Where I wouldn't trust it

The code worked. But "it ran" and "I'd ship this" are different things.

Inner joins where I'd want left joins. Most of the time it's fine because the tables are constructed from the same production source. But silently dropping rows on edge cases is the kind of thing that bites you six months later. I want left joins as the default and an explicit reason when I don't.

It ignored the existing dim_dates table and rebuilt date logic from scratch. We already have that. It's right there in the repo. That's a convention I'll add to the skills: don't reconstruct what exists.

Descriptions weren't contextual enough. For basic models that's whatever, but the next thing I'm building is a semantic layer. Descriptions matter for that. I need them to reflect what a field means in our business, not a generic "timestamp of creation."

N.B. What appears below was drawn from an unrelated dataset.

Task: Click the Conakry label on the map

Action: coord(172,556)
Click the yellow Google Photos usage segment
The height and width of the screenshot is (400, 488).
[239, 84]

The one that bothered me most: it filtered out rows with missing org_ids. An org_id should never be missing. If it is, that's potentially a production bug. Claude made a silent data quality decision that should have been flagged, not handled. That kind of thing should be documented in the YAML as a conscious choice with a note about why. Not an AI deciding on its own that missing data isn't important.

Some mart models pulled from staging instead of the incremental intermediate tables Claude itself had created. The row number logic for getting the first org row would miss multiple warehouse connections per org. Unusual edge case, but I want that documented as a known limitation, not silently shipped.

What it actually saved me

The Snowflake configuration. I'd been having issues and getting fed up troubleshooting. I had Claude diagnose and fix it instead of me spinning my wheels for an afternoon. And the iteration loop of "build, review, catch problems, discuss" was faster than doing everything from a blank file.

The manual verification still has to happen regardless. I'm going to query things in Hex notebooks, run Recce sessions, compare to what I know about the data.
All in all the time savings were modest for this data ingestion. I could have copied and pasted things, written up the simple code, and made sure the mistakes Claude introduced didn't appear. I ended up having to do manual SQL changes anyway.

The real value is the iteration + documentation loop

Every bad join becomes a rule. Every ignored existing model becomes a convention. Every silent data quality decision becomes a guardrail in the skills file.

And Claude can update those skills itself. I built a custom /handsoff skill that updates memory, status, and other skills based on a session's discussion and output (I'll write more about that soon). I don't have to go write out "always use left joins unless you have a documented reason." I have the conversation about why the inner join was wrong, and Claude adds the rule.

The skills get better every time. The next run on a different set of production tables will be tighter because of everything I caught on this one. My teammates won't need to know as deep contextual details to get the same quality output.

AI-assisted analytics engineering isn't a prompting problem. It's an infrastructure problem. The skills, the MCP configs, the schema conventions, the guardrails. That's the actual work. The generation is the easy part, and it's the part that still needs a human reviewing every decision.

I'm not sure yet how much this changes my day-to-day versus making parts of it faster. The Snowflake debugging saved me an afternoon. The iteration loop was faster than starting from blank files. The one-shot itself was impressive to watch but required every bit as much review as if I'd written it and gotten distracted halfway through. Maybe more, because at least when I make a bad join, I know I made it.

That's the thing about AI writing code for you. The decisions that matter are still yours.